The 2012 presidential campaign has begun, which is just another way of saying that the 2008 presidential election is over. Barack Hussein Obama is President-elect of the United States and Senator John McCain is exactly that – senator. And oh the hand-wringing has begun. How many times have I heard evangelical Christians wondering (worrying) if the election of Obama is God’s judgment on our country? (More than once I’ve heard that the “choice” between Obama and McCain was evidence enough of God’s wrath.)
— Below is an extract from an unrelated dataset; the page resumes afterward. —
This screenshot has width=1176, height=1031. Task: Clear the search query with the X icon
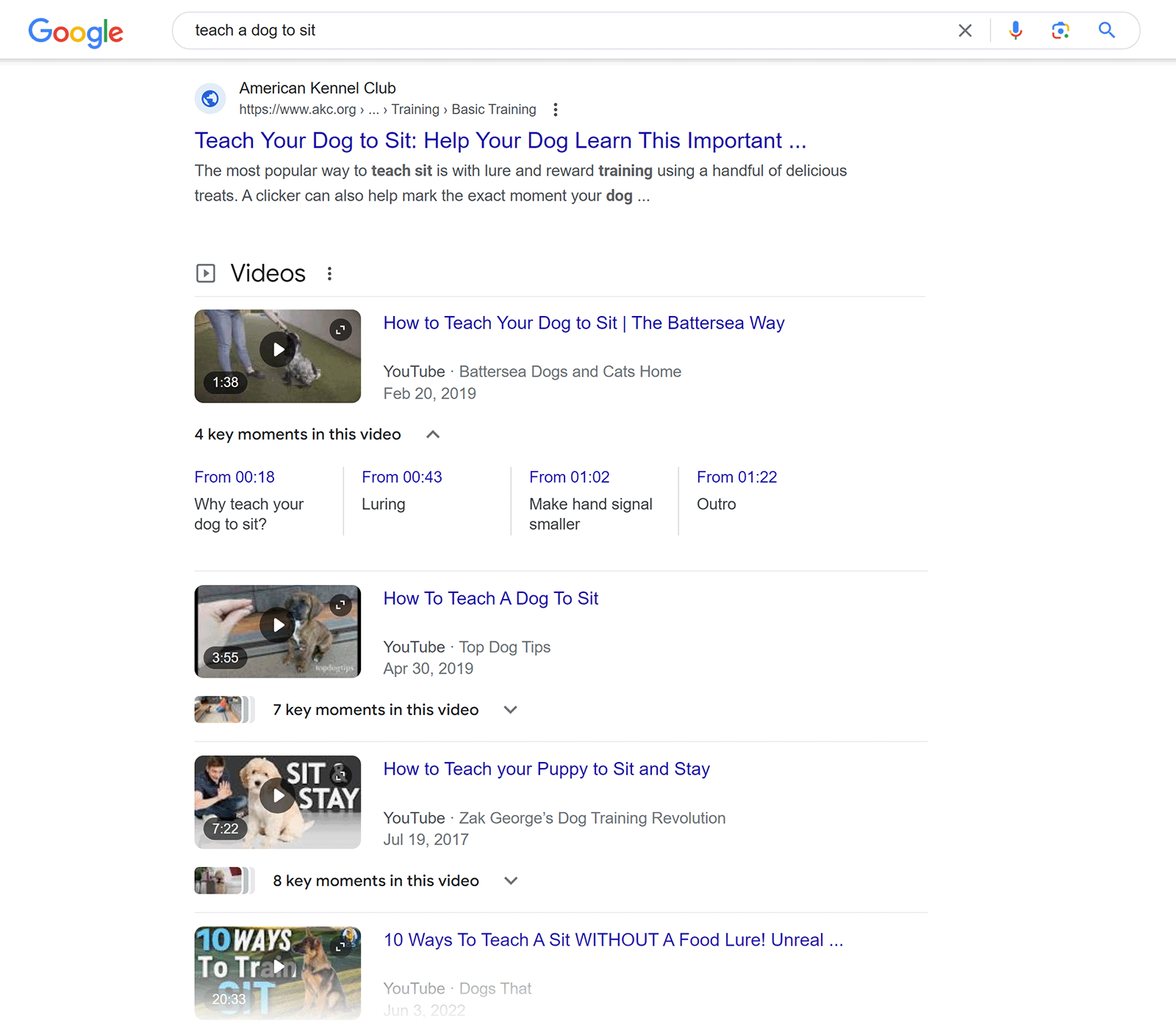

To their credit, I’ve heard many Christians committing to pray for President Obama and his incoming administration. In many cases this is a sincere desire to heed the New Testament admonition to pray for our government leaders (1 Timothy 2:1-2). However, in some cases it is said with a sanctimonious attitude of certain knowledge that the Almighty is a Republican and any populace electing a Democratic administration needs prayers for mercy in the face of the inevitable divine wrath it has brought upon itself. It strikes me as a condescending (self-righteous) protest movement: “We’re morally superior, but we’ll be big about our loss and ‘pray’ for you.” I’d rather leave my McCain/Palin bumper sticker on the car and keep my prayers in my closet (Matthew 6:6).
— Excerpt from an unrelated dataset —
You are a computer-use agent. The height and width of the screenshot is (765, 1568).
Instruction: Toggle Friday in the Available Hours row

Is the election of President Obama indeed a judgment of God on a wayward nation?
The very question frames the issue wrongly. The question itself betrays a fundamental misunderstanding of the timeline of history. It assumes an Old Testament worldview. Behind this question of judgment are images of the great prophets of ancient Israel – Jeremiah weeping over the fate of Jerusalem, Isaiah imploring repentance, Elijah manically alternating from humiliating the prophets of Baal to frightened for his life fleeing from a mad queen. This Old Testament assumption is often made quite explicit as we quote from 2 Chronicles 7:14 (if my people who are called by my name humble themselves, and pray and seek my face and turn from their wicked ways, then I will hear from heaven and will forgive their sin and heal their land.) The problem is this assumption ignores historical context.
Israel was a theocratic nation in covenant with Yahweh. Without going too far afield into redemptive history, Israel was chosen by God – not for anything special about Israel, but because God wanted to use a people to demonstrate who he was and bless all the peoples of the world. Israel did this – finding its fulfillment in its Messiah, Jesus Christ. Prior to his incarnation, Israel was identified and governed by its covenant with its God. In that covenant God stipulated his law for Israel’s governance. He promised to bless them if they followed the covenant, but he also promised severe consequences if they broke covenant. The judgments, destruction, and exile that followed were in the context of this covenant.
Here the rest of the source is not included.